<<<<

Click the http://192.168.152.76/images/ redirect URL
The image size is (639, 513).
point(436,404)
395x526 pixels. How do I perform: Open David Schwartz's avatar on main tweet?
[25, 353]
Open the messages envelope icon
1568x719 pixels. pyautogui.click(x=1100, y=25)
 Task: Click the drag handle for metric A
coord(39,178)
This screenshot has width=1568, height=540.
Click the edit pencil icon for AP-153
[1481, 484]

>>>>

> _What you are asked to do_: From the line containing "The image size is (639, 513)." down to the end of the listing above, return each line exactly as it appears and nothing more.

> _Your response_:
The image size is (639, 513).
point(436,404)
395x526 pixels. How do I perform: Open David Schwartz's avatar on main tweet?
[25, 353]
Open the messages envelope icon
1568x719 pixels. pyautogui.click(x=1100, y=25)
 Task: Click the drag handle for metric A
coord(39,178)
This screenshot has width=1568, height=540.
Click the edit pencil icon for AP-153
[1481, 484]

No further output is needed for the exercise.